Swift 正则速查手册

　由王巍 (onevcat) 发布于 9 小时前2022-11-15T23:00:00+09:00

Swift 5.7 中引入了正则表达式的语法支持，整理一下相关的一些话题、方法和示例，以备今后自己能够速查。

Swift 正则由标准库中的 Regex 类型驱动，需要 iOS 16.0 或 macOS 13.0，早期的 deploy 版本无法使用。

构建一个正则表达式的方式，分为传统的正则字面量构建，以及通过 Regex Builder DSL 的更加易读的方式。后者可以内嵌使用前者，以及其他一些已有的 parser，在可读性和功能上要强力很多。实践中，推荐结合使用字面量和 Builder API 在简洁和易读之间获取平衡。

常见字面量

和其他各语言正则表达式的字面量没有显著不同。

直接将字面量包裹在 /.../ 中使用，Swift 将把类似的声明转换为 Regex 类型的实例：

let bitcoinAddress_v1 = /([13][a-km-zA-HJ-NP-Z0-9]{26,33})/

一些常用的字面量表达以及示例。更多非常用的例子，可以参考这里的 Cheat Sheet。

表达式	说明	示例
`[aeiou]`	匹配指定字符集	OneV’s␣Den␣is␣a␣blog.
`[^aeiou]`	排除字符集	OneV’s␣Den␣is␣a␣blog.

练习目标 ▸
重写这篇 Swift 正则文章中"构建一个正则表达式的方式，分为传统的正则字面量构建，以及通过 Regex Builder"到"一些常用的字面量表达以及示例。更多非常用的例子，可以参考这里的 Cheat Sheet。"这一段，并将其中的"字面量"一律替换为"字面值"。

数据部分 ▸
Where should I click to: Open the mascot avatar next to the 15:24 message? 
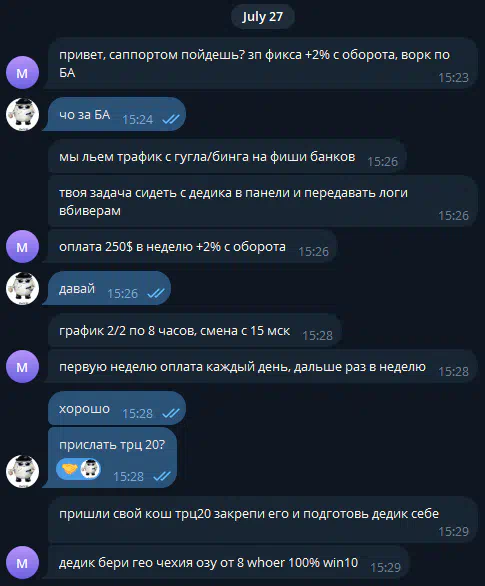(x=22, y=114)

书面解答 ▸
构建一个正则表达式的方式，分为传统的正则字面值构建，以及通过 Regex Builder DSL 的更加易读的方式。后者可以内嵌使用前者，以及其他一些已有的 parser，在可读性和功能上要强力很多。实践中，推荐结合使用字面值和 Builder API 在简洁和易读之间获取平衡。

常见字面值

和其他各语言正则表达式的字面值没有显著不同。

直接将字面值包裹在 /.../ 中使用，Swift 将把类似的声明转换为 Regex 类型的实例：

let bitcoinAddress_v1 = /([13][a-km-zA-HJ-NP-Z0-9]{26,33})/

一些常用的字面值表达以及示例。更多非常用的例子，可以参考这里的 Cheat Sheet。